JACKSON, Miss. (WJTV)On Monday, State Auditor Shad White released a new report that shows Mississippi taxpayers will see an additional $700 million of current and future spending obligations as a result of fatherlessness.

“Mississippians know that engaged fathers are critical for the well-being of children,” said White. “The added discipline and income that comes from two committed parents is important for everyone to understand. But it’s particularly important for taxpayers to understand, because they often bear the cost of broken homes.”

According to White, the report is the result of combining expert research with data from Mississippi. This research concluded taxpayers pay a price when fathers abandon their children.

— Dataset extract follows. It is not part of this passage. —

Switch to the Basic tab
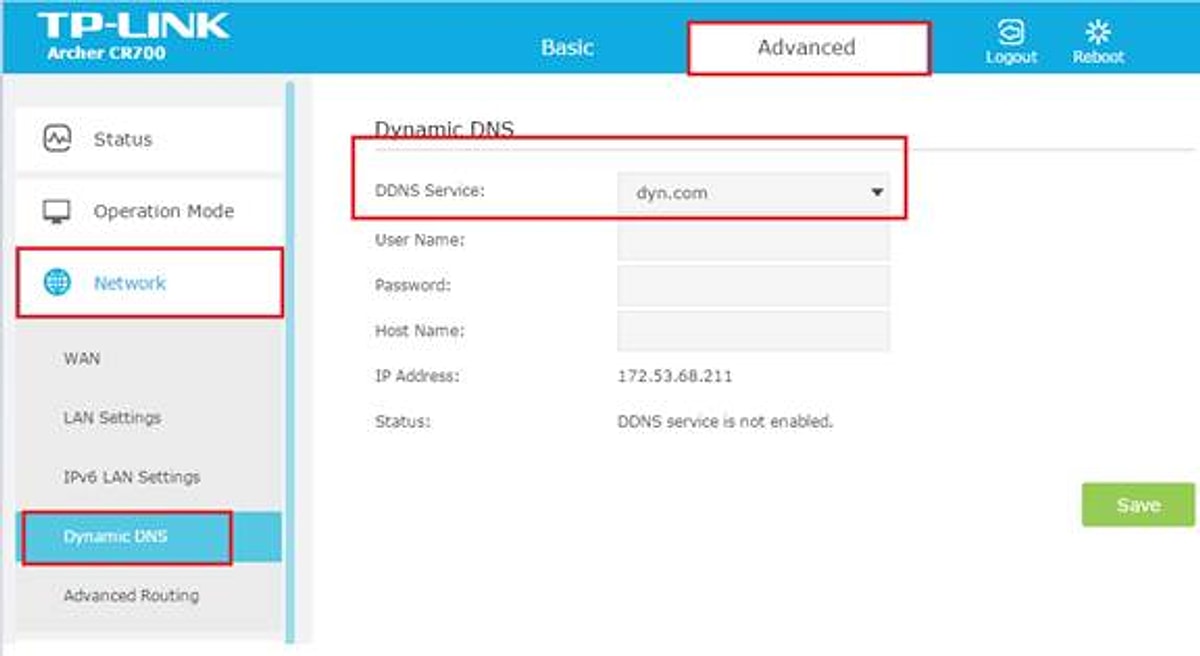 point(567,47)
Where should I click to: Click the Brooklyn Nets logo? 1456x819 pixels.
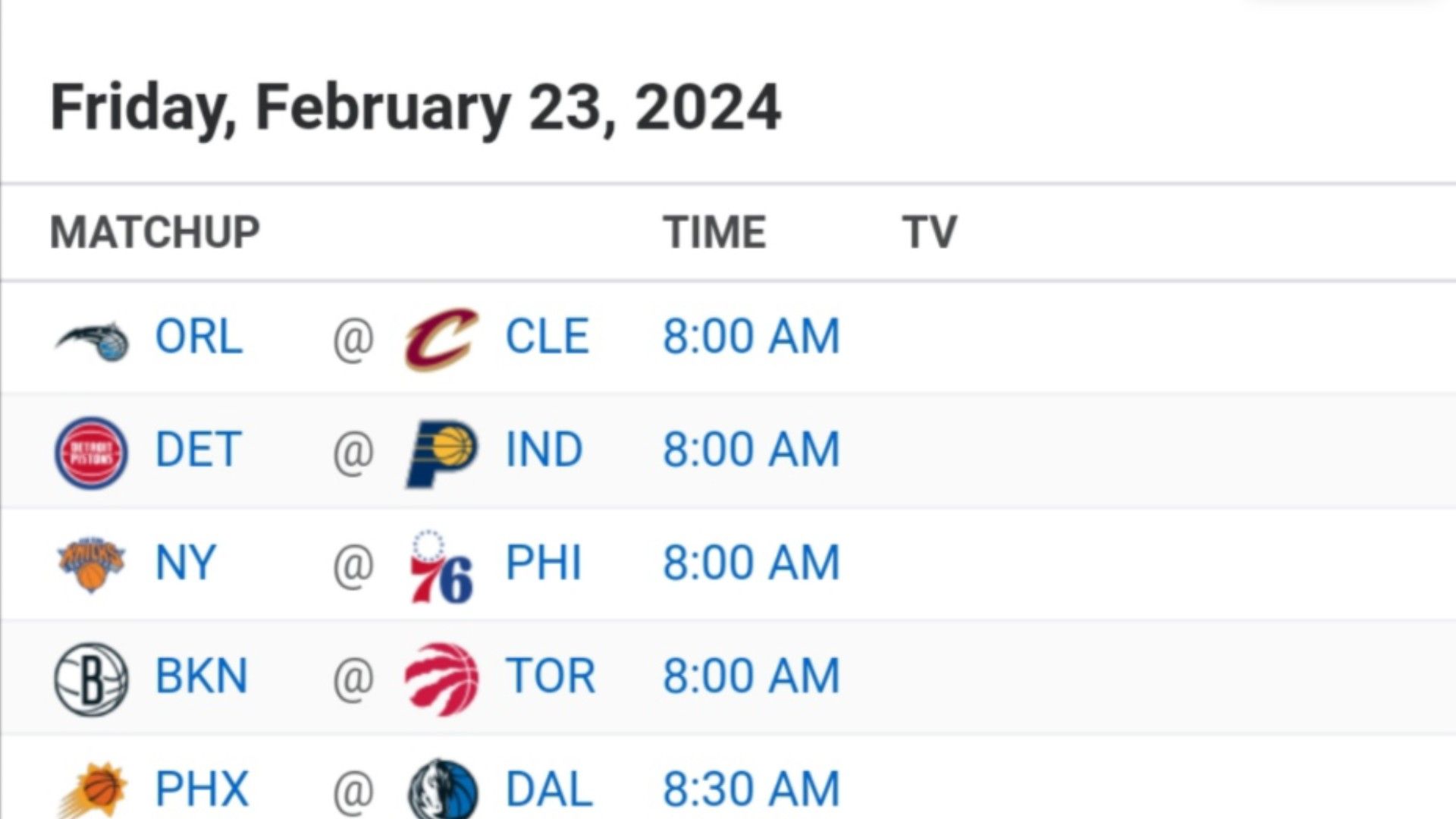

The report shows the following:

  • Fatherless children are less likely to obtain a high school degree. Taxpayers will likely lose $560 million due to the fatherless children who dropped out of school during the 2021-2022 school year alone.
  • Fatherless boys are more likely to go to prison than boys who have present fathers. Taxpayers in Mississippi likely pay $180 million each year to imprison fatherless male prisoners.
  • Fatherless girls are more likely to be teen mothers than girls with involved fathers. Taxpayers likely spent over $50 million on costs like increased foster care as a result of fatherless teen mothers in 2019 alone.

“I have single mothers in my own family, and they worked tirelessly to raise their children. This report doesn’t take away from their herculean efforts,” White said. “But men—and taxpayers—in Mississippi need to see the sad results when dads do not show up for their kids.”

In Mississippi, the Office of the State Auditor identified the Junior Reserve Officer Training Corps (JROTC) as a program helping interrupt the cycle of fatherlessness in an August 2020 report. The program teaches high school students military history and provides structure, discipline, and physical exercise for its enrollees. In Jackson Public Schools, nearly 100% of JROTC students obtain a high school diploma despite a 75% district-wide graduation rate.